- INSTRUCTIONS FOR THE TASK -
Render the material from the line containing "Given: Expand the" through the line containing "Looking at the screenshot, I should click(23, 76)." as a JSON list of strings, one string per line, with blank lines omitted. Leave the pictures out.

- DATA PROVIDED -
_ _ _ _ _
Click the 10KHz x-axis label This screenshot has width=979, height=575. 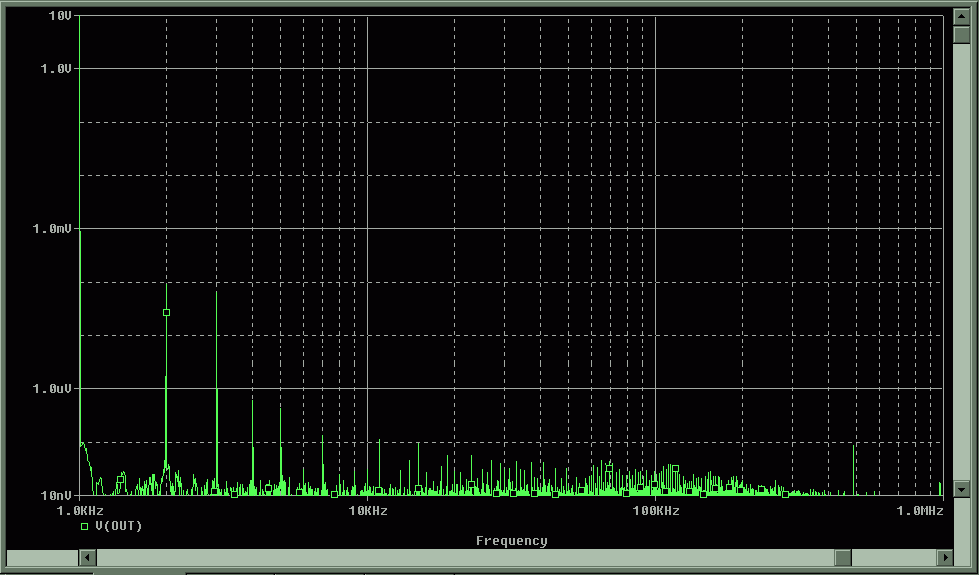click(x=367, y=511)
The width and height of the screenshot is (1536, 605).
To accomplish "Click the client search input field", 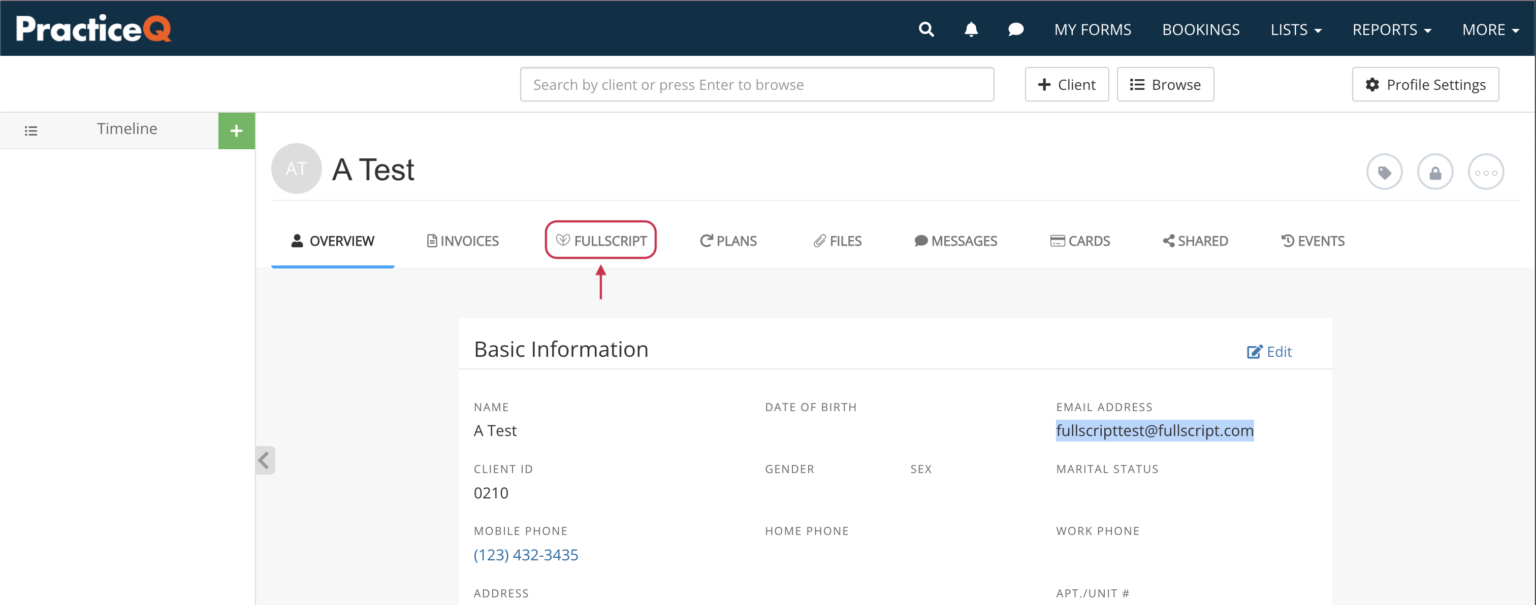I will [757, 84].
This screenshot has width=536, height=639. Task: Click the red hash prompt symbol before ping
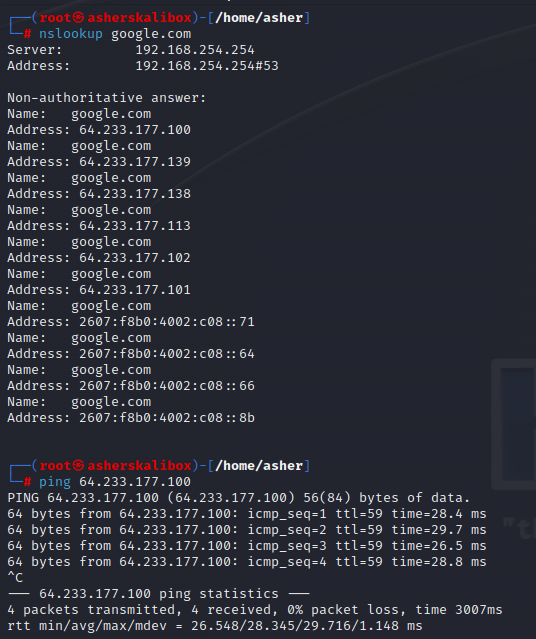tap(27, 482)
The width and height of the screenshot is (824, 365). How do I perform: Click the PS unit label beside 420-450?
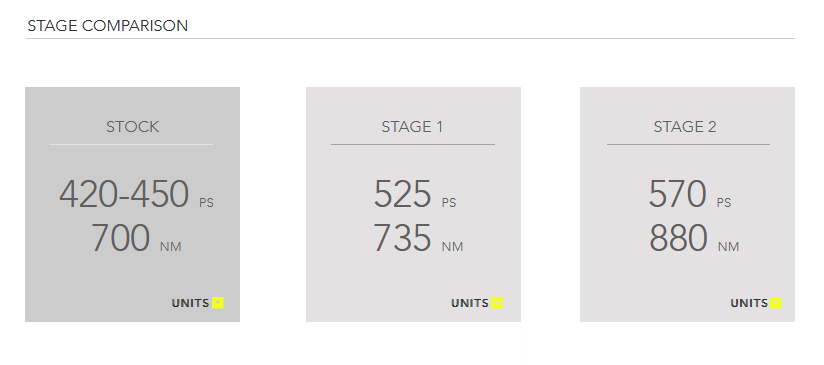click(207, 203)
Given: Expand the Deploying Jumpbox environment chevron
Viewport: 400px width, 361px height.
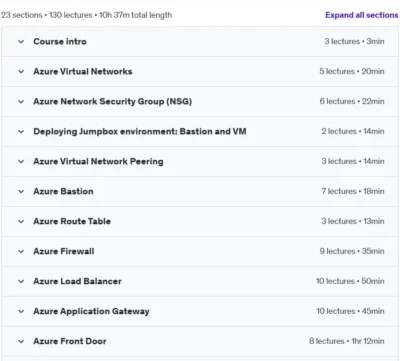Looking at the screenshot, I should pyautogui.click(x=21, y=132).
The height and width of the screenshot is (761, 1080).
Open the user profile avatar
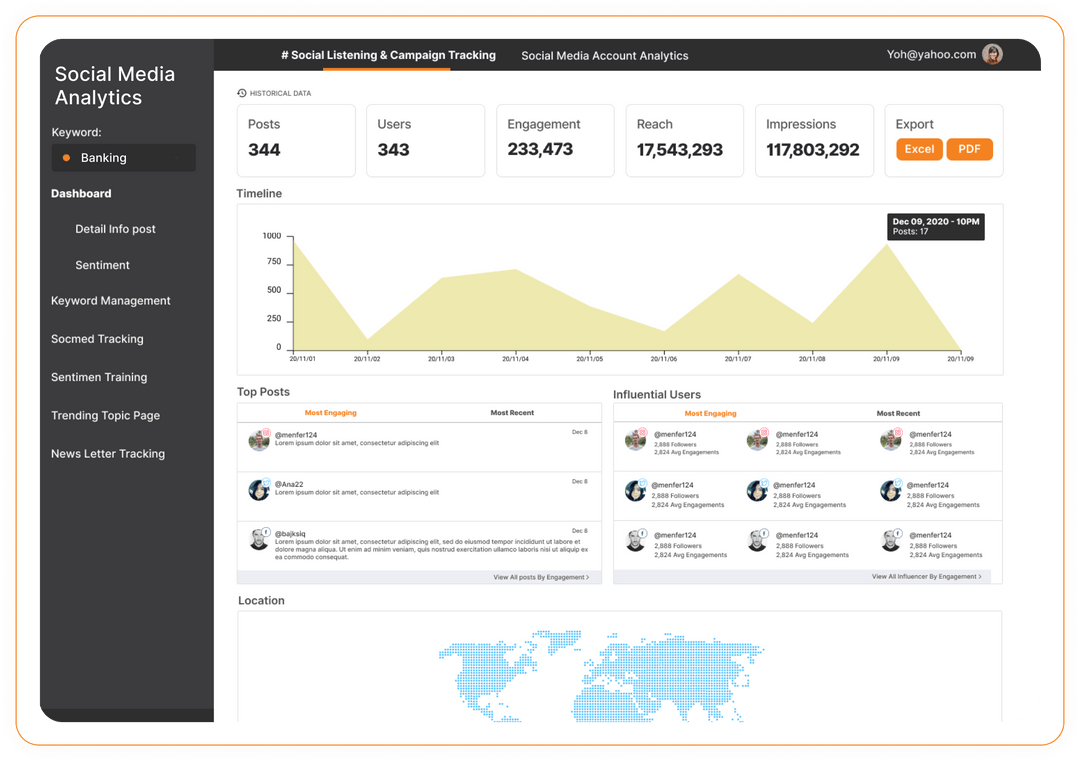point(992,54)
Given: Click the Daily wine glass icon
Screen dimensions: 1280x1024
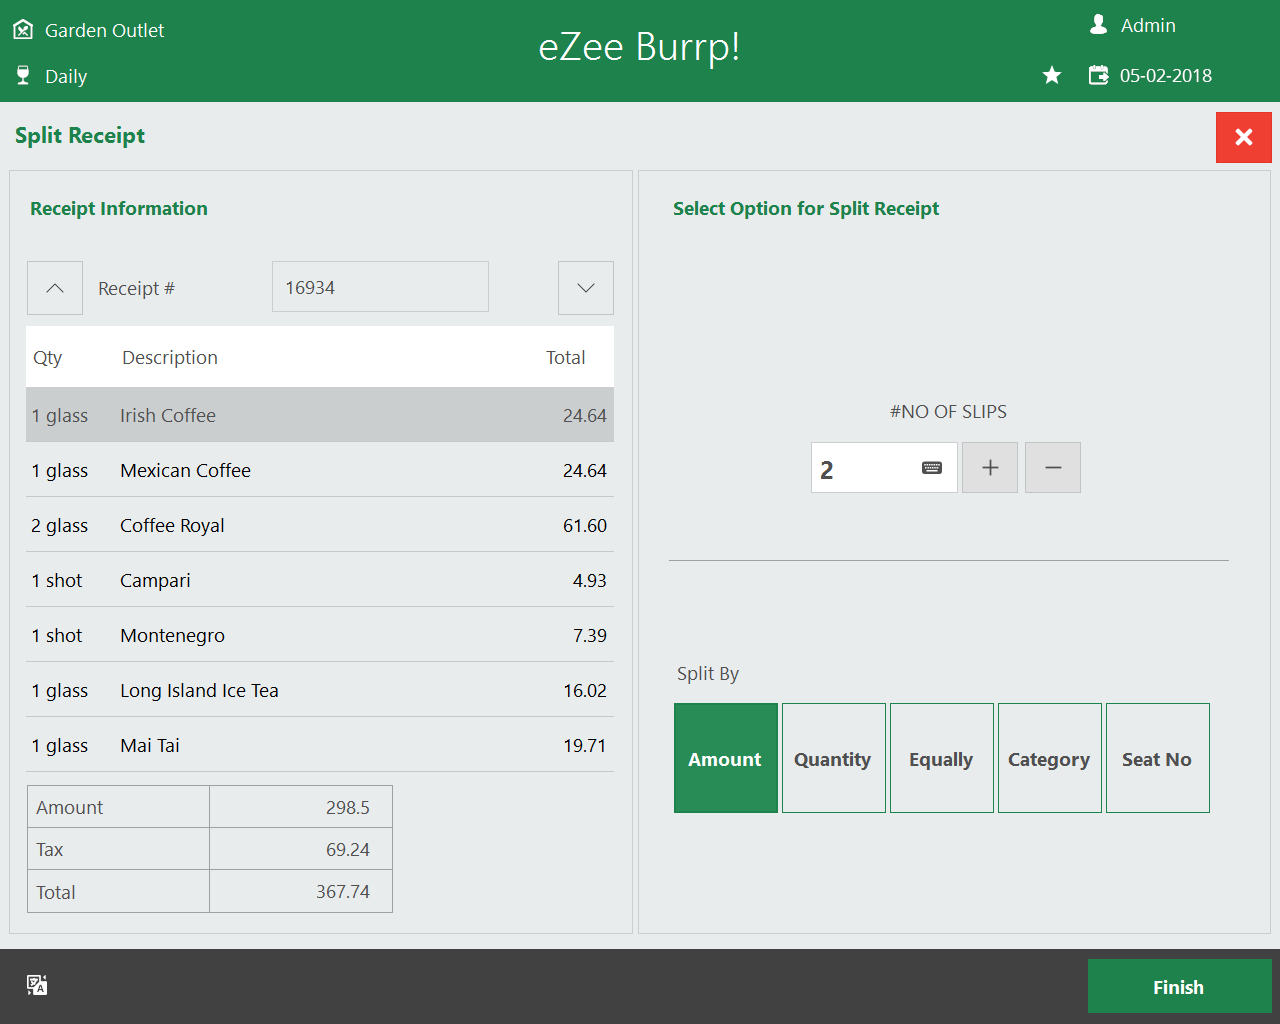Looking at the screenshot, I should click(23, 76).
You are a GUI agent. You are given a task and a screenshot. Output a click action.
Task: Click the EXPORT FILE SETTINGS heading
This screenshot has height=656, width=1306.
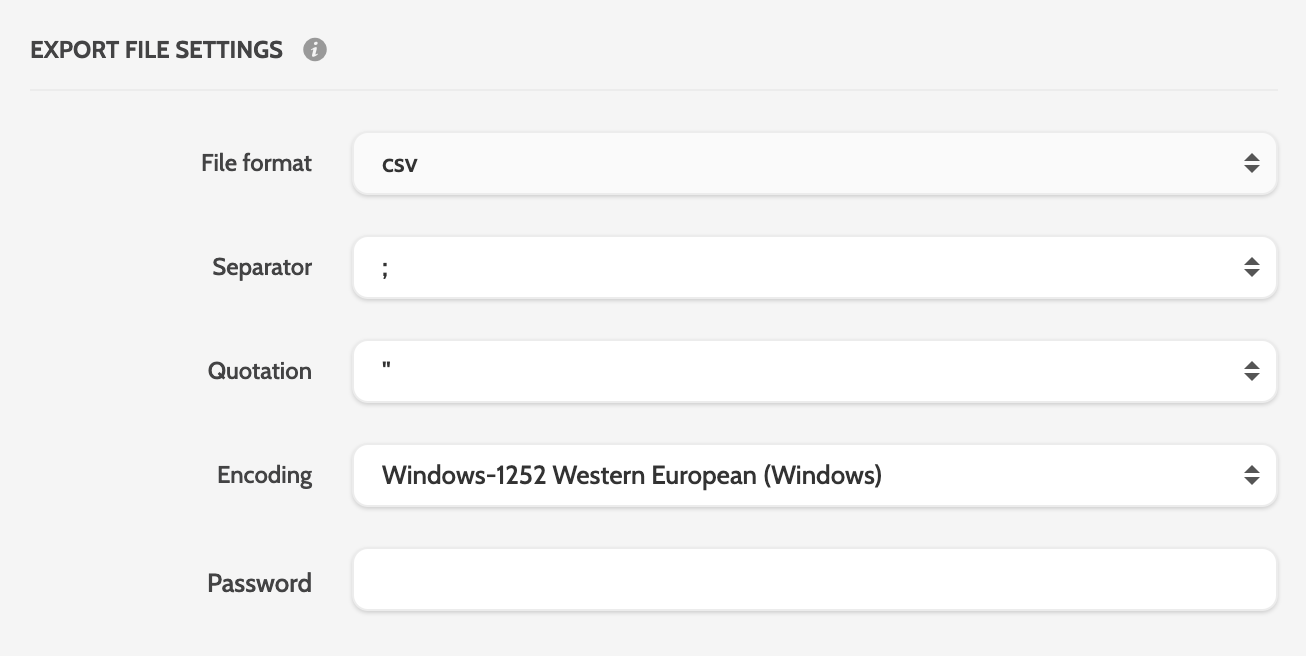click(x=157, y=50)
_ _ _ _ _
- COMPLETE RESPONSE -
[
  "Given: Expand the Deploying Jumpbox environment chevron",
  "Viewport: 400px width, 361px height.",
  "Looking at the screenshot, I should pyautogui.click(x=21, y=132).",
  "The height and width of the screenshot is (761, 1080).",
  "Open the user profile avatar",
  "point(992,54)",
  "Given: Click the Daily wine glass icon",
  "Screen dimensions: 1280x1024",
  "Looking at the screenshot, I should click(23, 76)."
]